→ **Task goal**
Only one stretch of the data below should be repeated: the lines from the line containing "Forest Ecology Honor (115, 2229)" through the line containing "Remember Me (162, 2502)", inclusive, exactly as they are.

→ **Data section**
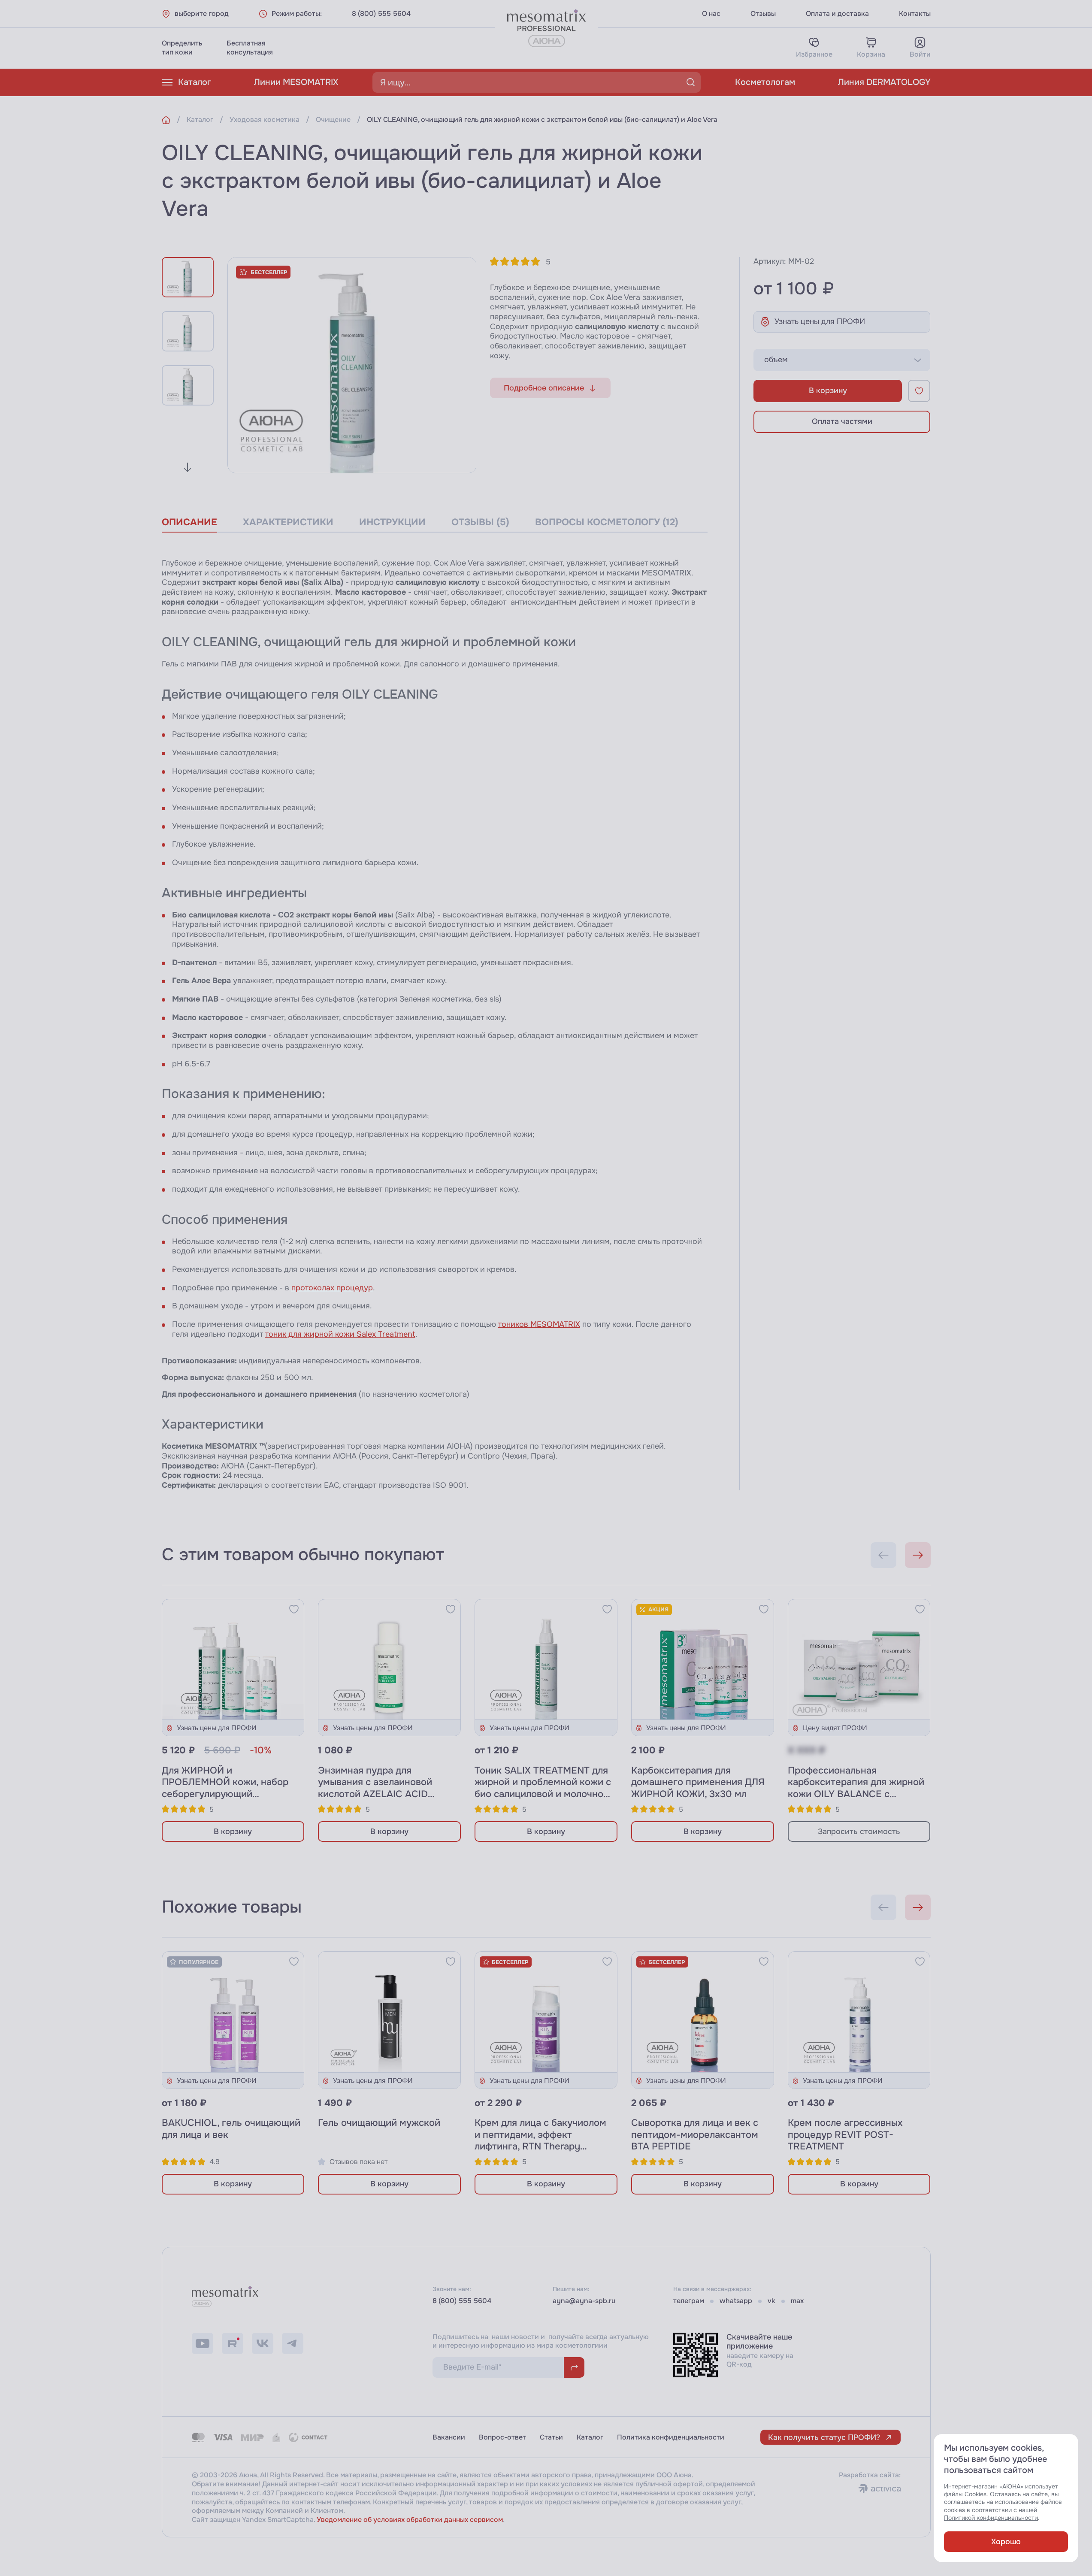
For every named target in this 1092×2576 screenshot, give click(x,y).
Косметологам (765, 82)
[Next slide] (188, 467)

--

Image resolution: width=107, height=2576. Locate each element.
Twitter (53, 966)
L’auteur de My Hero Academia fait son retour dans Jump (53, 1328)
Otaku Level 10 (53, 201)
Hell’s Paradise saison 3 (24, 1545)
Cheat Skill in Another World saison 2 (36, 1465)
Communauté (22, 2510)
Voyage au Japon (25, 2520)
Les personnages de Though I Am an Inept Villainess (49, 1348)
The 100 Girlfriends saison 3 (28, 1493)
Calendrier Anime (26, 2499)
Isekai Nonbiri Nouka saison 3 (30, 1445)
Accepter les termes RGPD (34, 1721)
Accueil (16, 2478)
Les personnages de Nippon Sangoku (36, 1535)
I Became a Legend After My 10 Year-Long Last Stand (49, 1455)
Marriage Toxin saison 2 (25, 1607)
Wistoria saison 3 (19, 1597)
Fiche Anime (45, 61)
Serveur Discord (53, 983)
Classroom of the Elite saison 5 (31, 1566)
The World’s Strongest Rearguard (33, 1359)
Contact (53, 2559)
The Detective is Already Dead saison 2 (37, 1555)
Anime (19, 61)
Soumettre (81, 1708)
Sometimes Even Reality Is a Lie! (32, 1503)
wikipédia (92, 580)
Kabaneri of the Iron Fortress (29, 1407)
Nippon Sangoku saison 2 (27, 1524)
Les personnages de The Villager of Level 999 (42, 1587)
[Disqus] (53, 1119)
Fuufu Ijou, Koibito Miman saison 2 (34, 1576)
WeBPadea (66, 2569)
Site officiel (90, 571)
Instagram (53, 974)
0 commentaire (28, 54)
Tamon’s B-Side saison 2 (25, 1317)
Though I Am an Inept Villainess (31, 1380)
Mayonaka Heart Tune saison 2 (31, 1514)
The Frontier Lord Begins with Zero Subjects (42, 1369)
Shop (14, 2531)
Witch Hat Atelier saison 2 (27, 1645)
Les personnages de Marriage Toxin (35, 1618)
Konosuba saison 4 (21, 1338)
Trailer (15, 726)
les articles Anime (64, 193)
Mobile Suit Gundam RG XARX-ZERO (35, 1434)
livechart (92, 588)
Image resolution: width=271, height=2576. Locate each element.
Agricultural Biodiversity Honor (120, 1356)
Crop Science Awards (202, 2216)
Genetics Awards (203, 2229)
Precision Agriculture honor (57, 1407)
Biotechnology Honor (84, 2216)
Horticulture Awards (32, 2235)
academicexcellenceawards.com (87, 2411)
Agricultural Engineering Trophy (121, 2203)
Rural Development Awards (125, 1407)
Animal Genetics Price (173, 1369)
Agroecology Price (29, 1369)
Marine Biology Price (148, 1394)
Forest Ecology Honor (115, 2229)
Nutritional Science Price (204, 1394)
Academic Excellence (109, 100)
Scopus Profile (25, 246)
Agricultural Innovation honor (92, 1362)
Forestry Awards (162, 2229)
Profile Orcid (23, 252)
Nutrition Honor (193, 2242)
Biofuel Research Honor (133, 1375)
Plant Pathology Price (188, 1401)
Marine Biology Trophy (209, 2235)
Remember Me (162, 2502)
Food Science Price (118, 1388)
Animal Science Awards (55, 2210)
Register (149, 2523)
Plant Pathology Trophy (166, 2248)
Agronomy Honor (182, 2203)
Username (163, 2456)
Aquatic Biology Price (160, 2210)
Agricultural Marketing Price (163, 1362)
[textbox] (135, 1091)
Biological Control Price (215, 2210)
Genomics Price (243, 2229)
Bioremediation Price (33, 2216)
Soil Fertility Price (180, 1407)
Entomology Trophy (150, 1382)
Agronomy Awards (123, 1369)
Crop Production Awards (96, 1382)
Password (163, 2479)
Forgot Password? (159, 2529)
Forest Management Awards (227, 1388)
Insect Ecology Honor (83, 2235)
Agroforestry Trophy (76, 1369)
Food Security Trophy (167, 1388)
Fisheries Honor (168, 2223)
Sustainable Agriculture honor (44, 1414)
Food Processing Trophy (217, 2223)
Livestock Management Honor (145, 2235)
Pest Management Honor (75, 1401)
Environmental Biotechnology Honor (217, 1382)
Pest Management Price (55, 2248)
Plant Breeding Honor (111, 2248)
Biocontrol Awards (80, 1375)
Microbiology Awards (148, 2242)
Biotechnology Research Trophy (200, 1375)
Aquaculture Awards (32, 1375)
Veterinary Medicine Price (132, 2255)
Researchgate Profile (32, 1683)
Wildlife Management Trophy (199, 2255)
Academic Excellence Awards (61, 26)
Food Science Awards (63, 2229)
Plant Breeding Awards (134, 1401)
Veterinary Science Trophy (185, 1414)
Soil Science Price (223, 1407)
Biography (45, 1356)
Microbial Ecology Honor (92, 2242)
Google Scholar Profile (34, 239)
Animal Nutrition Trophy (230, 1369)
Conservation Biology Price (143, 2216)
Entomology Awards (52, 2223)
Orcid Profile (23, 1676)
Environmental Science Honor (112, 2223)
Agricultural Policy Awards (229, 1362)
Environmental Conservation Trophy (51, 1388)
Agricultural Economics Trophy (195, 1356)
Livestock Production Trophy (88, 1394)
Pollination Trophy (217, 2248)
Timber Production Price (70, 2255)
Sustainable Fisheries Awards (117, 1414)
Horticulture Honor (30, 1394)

→ **Solution to the exercise**
Forest Ecology Honor (115, 2229)
Nutritional Science Price (204, 1394)
Academic Excellence (109, 100)
Scopus Profile (25, 246)
Agricultural Innovation honor (92, 1362)
Forestry Awards (162, 2229)
Profile Orcid (23, 252)
Nutrition Honor (193, 2242)
Biofuel Research Honor (133, 1375)
Plant Pathology Price (188, 1401)
Marine Biology Trophy (209, 2235)
Remember Me (162, 2502)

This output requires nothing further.